To do: Copy out all lines from the material that contain the string "magnifier".

• • • •

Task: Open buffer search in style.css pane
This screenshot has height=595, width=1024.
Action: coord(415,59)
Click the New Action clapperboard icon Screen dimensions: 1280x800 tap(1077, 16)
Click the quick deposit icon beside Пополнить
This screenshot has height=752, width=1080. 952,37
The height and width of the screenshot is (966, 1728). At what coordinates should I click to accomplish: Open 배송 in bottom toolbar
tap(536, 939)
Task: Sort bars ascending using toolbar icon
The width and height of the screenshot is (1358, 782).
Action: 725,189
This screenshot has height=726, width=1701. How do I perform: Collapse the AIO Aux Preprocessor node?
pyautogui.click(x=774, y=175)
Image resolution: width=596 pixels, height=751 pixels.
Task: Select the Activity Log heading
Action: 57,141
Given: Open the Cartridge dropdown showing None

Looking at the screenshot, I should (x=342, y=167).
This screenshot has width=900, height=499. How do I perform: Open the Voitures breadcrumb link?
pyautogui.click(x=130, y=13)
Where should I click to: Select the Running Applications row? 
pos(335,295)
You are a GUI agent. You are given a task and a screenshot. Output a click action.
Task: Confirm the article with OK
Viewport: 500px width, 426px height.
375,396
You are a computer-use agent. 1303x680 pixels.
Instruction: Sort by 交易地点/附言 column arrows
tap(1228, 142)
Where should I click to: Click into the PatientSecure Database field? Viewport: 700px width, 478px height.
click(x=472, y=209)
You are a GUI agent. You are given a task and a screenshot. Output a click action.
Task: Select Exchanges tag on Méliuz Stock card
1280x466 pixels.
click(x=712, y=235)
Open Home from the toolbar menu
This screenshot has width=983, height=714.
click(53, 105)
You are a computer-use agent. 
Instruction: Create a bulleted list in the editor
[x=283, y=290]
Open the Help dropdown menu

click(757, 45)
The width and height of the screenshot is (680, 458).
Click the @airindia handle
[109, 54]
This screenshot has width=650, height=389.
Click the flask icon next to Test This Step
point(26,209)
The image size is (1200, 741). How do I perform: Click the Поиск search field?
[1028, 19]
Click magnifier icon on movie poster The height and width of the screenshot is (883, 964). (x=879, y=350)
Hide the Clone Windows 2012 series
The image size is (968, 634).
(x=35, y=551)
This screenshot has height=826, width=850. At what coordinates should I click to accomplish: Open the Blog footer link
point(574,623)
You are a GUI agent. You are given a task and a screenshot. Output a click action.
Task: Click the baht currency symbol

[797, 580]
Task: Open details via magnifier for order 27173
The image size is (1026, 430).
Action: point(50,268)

• • • •

Answer to this problem:
Click magnifier icon on movie poster The height and width of the screenshot is (883, 964). (x=879, y=350)
Task: Open details via magnifier for order 27173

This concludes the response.